[Dataset entries]
################
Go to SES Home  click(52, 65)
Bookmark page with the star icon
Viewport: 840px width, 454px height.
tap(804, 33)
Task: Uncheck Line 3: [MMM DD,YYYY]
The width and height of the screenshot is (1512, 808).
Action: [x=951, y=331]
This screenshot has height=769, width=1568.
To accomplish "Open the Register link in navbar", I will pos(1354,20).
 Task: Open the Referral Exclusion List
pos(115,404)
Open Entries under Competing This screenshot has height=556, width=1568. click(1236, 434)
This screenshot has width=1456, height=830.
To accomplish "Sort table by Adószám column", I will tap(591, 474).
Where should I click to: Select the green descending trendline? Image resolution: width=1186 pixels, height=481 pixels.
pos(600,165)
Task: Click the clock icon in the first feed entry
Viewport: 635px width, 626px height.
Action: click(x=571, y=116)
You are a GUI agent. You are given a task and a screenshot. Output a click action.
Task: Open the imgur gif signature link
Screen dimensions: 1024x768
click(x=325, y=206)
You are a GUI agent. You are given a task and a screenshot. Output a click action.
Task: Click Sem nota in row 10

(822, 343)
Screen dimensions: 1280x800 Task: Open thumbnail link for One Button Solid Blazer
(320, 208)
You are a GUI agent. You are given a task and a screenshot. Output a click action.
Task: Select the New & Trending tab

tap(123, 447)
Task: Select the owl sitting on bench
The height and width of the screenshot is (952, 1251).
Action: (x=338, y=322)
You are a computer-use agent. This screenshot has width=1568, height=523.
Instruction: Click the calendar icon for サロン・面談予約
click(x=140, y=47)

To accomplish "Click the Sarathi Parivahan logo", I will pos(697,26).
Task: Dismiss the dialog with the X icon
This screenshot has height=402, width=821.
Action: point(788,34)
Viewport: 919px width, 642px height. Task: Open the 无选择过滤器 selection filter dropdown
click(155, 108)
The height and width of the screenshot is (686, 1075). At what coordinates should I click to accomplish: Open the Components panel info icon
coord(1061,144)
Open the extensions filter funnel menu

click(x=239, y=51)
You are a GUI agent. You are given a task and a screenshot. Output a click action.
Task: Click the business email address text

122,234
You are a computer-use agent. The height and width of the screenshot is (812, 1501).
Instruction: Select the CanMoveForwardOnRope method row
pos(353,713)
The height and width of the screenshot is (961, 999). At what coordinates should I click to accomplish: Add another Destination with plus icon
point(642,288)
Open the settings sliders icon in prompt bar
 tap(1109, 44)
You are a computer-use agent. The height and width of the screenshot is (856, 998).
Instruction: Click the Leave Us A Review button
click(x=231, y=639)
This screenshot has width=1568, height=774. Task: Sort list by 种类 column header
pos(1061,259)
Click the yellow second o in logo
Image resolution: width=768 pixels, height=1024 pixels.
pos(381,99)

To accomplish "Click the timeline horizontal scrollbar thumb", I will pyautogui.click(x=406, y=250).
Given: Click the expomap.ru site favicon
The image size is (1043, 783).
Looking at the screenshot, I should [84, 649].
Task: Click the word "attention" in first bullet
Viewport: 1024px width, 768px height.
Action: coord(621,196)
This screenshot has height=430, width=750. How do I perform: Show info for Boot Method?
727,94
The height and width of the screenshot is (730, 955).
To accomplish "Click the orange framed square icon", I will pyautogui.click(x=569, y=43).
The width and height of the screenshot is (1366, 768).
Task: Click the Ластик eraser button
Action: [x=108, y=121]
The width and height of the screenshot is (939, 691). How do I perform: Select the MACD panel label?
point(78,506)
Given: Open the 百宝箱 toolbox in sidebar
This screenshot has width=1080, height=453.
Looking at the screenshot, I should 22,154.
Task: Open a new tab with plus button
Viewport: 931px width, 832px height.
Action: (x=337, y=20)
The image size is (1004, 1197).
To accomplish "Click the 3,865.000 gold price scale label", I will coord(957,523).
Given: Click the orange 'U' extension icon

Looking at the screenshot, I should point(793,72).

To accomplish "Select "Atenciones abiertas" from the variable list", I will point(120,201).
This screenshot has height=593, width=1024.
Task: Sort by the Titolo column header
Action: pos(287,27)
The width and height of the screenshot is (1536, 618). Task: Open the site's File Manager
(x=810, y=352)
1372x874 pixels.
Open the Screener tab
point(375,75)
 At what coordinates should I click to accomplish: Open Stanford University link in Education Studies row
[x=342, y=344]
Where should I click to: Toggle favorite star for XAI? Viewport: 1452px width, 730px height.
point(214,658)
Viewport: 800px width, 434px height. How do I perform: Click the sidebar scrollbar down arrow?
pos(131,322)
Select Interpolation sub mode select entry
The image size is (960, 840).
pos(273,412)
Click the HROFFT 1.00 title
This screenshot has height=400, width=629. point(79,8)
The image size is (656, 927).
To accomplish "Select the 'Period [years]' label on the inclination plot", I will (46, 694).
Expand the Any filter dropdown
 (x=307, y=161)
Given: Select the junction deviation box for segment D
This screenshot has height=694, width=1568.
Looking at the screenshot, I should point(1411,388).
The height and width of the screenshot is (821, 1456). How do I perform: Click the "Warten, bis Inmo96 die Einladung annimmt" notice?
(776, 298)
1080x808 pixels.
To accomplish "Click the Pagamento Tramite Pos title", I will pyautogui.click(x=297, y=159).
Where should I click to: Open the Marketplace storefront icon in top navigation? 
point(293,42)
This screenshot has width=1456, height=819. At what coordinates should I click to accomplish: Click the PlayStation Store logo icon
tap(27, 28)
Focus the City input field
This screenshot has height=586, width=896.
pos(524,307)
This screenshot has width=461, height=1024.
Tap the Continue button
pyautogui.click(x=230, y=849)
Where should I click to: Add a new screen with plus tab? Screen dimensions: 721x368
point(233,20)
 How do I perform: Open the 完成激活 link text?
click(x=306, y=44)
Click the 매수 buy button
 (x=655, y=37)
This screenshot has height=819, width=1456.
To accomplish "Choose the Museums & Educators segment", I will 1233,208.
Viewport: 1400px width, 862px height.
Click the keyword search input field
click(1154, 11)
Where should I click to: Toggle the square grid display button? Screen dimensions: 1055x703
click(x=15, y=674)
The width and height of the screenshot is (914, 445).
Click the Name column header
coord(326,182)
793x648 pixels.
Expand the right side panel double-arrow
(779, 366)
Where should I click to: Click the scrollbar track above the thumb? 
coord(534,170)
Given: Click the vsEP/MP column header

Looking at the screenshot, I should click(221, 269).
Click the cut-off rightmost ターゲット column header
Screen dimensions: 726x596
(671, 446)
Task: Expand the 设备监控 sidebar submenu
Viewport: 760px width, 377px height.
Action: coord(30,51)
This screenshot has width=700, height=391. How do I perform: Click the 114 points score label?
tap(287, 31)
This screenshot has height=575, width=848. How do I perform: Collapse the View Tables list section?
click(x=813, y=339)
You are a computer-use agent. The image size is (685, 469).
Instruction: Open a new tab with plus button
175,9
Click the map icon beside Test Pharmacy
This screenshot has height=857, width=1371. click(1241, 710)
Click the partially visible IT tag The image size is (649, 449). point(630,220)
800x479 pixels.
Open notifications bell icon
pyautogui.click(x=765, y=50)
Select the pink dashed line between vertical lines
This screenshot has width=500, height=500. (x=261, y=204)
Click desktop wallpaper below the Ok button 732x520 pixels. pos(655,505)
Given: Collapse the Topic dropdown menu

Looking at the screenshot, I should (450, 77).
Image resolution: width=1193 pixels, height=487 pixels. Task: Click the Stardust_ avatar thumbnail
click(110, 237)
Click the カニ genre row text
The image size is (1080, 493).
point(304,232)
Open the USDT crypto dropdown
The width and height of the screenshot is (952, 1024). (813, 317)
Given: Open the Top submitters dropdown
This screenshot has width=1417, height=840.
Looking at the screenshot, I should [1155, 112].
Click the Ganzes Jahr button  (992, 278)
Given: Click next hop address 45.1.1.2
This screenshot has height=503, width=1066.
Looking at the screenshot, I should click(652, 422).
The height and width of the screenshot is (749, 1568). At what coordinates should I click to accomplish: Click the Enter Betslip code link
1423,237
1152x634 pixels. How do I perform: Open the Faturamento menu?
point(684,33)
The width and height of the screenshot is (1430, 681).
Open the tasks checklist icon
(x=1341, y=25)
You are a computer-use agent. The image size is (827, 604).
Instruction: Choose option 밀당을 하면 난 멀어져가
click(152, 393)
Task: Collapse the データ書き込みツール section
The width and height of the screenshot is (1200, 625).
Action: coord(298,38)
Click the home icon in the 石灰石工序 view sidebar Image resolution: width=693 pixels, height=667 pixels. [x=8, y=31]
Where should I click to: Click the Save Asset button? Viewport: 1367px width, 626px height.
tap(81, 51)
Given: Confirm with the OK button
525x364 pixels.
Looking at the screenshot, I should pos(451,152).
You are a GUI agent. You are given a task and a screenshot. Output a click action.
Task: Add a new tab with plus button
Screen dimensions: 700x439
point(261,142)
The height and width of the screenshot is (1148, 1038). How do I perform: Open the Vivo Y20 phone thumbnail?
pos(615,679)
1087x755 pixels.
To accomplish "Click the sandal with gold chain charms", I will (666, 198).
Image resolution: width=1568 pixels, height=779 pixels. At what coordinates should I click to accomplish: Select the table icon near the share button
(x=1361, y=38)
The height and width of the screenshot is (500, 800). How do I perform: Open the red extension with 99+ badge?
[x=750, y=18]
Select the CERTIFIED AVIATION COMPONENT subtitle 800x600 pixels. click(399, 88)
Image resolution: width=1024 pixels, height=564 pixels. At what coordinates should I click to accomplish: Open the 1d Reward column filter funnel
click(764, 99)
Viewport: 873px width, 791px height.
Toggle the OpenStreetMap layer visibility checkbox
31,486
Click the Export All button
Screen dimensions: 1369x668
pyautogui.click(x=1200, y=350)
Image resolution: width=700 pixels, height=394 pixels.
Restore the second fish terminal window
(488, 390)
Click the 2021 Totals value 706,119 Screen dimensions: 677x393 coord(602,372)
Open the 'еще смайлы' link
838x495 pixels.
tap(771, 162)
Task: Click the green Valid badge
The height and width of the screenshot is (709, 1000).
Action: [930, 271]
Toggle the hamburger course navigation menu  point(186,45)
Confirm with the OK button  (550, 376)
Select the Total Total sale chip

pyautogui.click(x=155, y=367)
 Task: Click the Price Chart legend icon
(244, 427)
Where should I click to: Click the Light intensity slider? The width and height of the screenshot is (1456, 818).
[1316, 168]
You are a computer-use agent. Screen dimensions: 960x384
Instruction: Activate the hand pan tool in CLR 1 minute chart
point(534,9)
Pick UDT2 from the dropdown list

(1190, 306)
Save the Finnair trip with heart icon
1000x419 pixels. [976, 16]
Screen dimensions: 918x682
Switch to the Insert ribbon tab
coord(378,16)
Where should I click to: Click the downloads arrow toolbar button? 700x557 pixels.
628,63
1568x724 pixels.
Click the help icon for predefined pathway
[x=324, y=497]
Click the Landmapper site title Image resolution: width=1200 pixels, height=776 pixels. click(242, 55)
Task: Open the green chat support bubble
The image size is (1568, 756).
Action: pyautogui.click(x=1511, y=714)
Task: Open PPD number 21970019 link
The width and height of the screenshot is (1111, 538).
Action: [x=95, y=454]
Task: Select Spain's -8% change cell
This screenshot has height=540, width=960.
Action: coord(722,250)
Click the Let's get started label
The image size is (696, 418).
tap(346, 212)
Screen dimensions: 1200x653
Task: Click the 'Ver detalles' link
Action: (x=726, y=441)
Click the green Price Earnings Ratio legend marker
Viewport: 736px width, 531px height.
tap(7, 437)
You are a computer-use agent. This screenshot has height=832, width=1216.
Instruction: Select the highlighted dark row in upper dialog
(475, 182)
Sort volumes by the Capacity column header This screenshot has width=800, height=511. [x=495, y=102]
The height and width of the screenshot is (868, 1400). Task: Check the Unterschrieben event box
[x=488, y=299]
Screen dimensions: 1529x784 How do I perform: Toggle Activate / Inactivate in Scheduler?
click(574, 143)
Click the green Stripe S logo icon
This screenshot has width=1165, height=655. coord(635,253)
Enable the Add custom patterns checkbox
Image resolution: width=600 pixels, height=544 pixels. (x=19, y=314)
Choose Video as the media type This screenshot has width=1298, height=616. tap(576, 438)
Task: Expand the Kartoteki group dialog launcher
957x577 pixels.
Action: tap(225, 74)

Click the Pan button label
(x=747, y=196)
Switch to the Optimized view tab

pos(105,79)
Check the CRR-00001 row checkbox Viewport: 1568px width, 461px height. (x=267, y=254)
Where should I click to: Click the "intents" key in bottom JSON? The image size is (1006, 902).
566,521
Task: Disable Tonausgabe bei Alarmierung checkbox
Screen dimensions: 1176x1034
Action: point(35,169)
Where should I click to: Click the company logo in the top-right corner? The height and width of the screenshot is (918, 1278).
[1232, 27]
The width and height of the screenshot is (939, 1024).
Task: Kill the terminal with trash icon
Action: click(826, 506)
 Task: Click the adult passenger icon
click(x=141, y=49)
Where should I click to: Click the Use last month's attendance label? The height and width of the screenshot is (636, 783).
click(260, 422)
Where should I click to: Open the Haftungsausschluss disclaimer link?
################
_Instructions to follow_: Identify each line in the records above containing the word "entry"; copy those lines.

_Solution to the exercise_:
Task: Click the clock icon in the first feed entry
Select Interpolation sub mode select entry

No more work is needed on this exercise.